While AI shopping assistants aim to streamline consumer choices, they often create a paradox: abundant information can overwhelm consumers. This study investigates a counterintuitive digital nudging strategy – recommendation cue redundancy – which can bolster consumer confidence after an item has been added to a shopping cart. It further examines the underlying mechanisms and boundary conditions that shape this effect.
Four between-subjects experiments were conducted across diverse product categories. Statistical analyses were used to test the proposed mediation, moderation and sequential mediation effects.

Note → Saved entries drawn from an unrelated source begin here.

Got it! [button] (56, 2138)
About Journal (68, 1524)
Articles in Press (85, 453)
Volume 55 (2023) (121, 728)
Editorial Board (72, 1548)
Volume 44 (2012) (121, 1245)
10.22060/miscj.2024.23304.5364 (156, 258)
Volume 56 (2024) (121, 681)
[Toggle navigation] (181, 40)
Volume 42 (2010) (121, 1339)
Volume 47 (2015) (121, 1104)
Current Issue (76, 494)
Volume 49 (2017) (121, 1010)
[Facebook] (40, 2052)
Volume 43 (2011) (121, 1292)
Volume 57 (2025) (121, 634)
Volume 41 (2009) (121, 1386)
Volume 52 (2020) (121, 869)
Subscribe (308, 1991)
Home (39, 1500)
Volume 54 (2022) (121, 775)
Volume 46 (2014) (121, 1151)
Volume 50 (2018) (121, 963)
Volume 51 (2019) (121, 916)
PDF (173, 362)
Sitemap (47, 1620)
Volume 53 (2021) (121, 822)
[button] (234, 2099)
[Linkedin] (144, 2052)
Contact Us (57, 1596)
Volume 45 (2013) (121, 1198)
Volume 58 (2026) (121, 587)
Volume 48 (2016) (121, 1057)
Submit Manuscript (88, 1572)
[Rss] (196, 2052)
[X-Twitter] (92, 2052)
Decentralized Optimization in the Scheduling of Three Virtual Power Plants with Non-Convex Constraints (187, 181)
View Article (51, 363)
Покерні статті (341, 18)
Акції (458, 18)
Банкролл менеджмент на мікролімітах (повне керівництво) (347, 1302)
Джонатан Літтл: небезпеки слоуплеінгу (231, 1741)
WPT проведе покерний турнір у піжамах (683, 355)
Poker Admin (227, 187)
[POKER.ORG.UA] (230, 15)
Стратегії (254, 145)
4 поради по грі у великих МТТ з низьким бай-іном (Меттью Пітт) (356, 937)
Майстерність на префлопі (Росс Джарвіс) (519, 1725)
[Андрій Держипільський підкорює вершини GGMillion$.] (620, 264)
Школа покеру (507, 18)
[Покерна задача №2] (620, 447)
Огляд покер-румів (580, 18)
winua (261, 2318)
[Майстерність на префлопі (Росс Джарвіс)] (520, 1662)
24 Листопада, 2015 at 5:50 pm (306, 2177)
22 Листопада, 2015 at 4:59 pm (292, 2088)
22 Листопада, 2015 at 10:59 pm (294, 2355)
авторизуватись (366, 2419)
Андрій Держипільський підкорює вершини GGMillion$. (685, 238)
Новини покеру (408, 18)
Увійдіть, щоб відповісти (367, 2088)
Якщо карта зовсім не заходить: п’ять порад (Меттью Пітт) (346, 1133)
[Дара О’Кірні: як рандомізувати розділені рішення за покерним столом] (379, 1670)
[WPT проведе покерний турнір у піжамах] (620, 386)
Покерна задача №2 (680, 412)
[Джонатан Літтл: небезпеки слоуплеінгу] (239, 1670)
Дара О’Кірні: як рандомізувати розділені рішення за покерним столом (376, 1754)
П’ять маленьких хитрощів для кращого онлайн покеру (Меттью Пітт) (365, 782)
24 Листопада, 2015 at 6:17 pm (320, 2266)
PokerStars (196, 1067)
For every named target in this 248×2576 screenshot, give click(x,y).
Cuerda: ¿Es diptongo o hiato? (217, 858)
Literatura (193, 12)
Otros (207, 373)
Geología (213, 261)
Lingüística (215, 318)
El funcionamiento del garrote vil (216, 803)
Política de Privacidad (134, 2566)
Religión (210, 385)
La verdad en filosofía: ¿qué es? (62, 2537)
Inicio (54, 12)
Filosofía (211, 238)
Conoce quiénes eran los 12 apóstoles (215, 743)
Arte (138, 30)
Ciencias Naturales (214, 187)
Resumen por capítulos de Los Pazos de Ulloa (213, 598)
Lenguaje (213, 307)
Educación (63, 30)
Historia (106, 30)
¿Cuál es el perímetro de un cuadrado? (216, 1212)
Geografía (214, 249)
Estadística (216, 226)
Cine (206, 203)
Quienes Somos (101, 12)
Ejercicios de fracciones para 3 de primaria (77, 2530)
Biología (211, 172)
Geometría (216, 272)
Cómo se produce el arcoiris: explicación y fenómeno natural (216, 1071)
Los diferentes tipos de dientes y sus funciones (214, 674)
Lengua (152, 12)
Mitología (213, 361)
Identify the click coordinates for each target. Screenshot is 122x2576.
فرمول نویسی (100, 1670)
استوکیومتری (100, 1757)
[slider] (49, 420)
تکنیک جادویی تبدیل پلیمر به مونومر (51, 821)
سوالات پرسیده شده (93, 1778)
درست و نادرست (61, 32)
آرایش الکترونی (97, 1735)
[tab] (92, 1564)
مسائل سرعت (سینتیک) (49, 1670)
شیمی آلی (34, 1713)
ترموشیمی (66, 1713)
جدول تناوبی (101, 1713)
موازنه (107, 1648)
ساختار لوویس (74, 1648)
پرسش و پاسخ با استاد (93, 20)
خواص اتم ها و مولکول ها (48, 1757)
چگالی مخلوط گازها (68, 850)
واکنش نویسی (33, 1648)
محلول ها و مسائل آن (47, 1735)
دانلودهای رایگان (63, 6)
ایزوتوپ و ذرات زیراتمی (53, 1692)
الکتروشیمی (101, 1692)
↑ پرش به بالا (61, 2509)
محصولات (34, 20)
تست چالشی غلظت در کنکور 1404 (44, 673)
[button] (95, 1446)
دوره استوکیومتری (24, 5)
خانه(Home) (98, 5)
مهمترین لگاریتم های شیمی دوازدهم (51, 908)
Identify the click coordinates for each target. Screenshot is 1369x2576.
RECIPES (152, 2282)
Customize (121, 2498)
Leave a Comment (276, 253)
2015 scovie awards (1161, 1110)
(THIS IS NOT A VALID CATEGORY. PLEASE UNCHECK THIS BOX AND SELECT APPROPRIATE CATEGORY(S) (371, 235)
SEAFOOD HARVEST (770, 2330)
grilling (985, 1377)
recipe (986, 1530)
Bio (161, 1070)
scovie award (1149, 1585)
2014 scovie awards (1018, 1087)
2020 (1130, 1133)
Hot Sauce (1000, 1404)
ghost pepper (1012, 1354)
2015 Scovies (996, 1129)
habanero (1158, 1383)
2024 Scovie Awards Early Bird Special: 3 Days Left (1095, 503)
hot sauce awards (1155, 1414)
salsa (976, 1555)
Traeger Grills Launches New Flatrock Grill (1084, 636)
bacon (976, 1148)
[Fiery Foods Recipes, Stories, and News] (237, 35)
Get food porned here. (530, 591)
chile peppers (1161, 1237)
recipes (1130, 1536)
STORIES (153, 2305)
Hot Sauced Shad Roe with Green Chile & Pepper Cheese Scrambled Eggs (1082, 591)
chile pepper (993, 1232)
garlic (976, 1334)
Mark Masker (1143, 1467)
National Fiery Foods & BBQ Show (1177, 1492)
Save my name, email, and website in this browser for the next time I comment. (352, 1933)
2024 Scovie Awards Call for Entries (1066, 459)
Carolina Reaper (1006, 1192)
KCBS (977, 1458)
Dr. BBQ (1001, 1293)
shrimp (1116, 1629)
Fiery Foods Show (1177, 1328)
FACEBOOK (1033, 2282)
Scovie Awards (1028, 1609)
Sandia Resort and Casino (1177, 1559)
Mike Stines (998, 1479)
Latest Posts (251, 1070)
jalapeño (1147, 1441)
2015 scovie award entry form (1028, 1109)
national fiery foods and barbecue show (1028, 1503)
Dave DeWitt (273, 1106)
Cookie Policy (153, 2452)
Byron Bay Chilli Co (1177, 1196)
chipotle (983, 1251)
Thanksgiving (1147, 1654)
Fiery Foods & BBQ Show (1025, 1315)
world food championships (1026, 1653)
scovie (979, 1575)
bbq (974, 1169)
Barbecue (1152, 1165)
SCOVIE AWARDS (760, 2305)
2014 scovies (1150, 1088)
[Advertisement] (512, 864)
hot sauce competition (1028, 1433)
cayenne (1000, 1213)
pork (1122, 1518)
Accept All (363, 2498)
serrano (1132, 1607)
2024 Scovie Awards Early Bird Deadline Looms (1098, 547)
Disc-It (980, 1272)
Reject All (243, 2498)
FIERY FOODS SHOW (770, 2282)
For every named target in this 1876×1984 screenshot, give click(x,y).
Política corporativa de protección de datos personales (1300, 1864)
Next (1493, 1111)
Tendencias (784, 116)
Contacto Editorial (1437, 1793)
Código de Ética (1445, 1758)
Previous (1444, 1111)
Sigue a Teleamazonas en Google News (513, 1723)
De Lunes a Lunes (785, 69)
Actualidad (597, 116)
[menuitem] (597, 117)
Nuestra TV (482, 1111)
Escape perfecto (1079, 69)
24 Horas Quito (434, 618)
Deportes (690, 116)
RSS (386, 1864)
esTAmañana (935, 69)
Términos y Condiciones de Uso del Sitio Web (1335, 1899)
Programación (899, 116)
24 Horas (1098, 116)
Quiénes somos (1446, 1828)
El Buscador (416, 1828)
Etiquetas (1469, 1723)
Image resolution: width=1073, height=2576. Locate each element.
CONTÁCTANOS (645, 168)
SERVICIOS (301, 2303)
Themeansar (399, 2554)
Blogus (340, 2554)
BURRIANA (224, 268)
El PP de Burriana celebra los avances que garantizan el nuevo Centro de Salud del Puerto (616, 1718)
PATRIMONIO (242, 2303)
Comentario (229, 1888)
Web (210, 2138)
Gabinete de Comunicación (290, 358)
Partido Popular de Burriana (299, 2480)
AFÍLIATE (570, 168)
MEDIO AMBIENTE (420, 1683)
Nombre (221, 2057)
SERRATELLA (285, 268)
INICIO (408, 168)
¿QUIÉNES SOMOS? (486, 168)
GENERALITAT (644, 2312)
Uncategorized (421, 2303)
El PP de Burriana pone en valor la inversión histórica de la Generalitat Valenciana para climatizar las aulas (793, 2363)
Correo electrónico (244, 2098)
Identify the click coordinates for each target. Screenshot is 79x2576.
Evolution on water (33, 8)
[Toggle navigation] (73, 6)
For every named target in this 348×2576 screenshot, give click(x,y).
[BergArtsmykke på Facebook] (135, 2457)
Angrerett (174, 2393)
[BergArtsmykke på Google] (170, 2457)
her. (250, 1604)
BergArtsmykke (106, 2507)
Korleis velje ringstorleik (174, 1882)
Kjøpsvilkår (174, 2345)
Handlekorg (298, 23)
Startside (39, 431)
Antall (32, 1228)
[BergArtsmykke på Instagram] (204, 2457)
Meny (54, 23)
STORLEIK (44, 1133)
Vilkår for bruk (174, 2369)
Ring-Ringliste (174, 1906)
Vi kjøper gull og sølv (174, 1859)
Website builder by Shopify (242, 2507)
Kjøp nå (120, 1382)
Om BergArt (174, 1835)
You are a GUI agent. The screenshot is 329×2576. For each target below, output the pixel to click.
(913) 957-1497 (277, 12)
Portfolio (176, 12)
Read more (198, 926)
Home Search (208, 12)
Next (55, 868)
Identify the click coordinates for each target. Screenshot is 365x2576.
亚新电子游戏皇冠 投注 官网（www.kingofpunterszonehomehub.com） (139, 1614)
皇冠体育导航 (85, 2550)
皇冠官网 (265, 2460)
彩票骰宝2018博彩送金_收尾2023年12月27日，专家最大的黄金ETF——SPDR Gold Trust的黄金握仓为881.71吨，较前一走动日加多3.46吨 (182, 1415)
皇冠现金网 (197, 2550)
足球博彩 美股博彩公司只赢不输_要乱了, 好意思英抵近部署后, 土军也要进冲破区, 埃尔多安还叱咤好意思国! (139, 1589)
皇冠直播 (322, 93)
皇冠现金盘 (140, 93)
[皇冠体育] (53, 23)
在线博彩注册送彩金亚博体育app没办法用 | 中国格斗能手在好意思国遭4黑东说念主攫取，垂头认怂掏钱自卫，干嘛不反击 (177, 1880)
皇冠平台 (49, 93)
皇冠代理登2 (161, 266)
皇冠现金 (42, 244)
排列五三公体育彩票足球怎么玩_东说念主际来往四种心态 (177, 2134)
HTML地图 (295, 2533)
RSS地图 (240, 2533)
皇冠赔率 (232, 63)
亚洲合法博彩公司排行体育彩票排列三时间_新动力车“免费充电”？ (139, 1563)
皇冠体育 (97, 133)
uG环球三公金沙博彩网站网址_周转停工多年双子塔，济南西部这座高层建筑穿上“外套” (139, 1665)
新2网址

High-redundancy (vs. low-redundancy) recommendation cues significantly increase consumer decision confidence. This relationship is fully mediated by information supportiveness. The effect is moderated by consumer risk tolerance: the positive impact is significantly stronger for consumers with low risk tolerance and is attenuated for those with high risk tolerance. This study also validates the effect of this strategy relative to the no-recommendation condition and demonstrates a sequential indirect effect on purchase completion intention.
This study extends digital nudging theory to the final decision stage of AI-assisted shopping by showing that recommendation cue redundancy can function as a stage-specific decision-assistance nudge. Practically, the findings offer guidance for designing AI shopping assistants that provide more effective and personalized support at the final stage of purchase.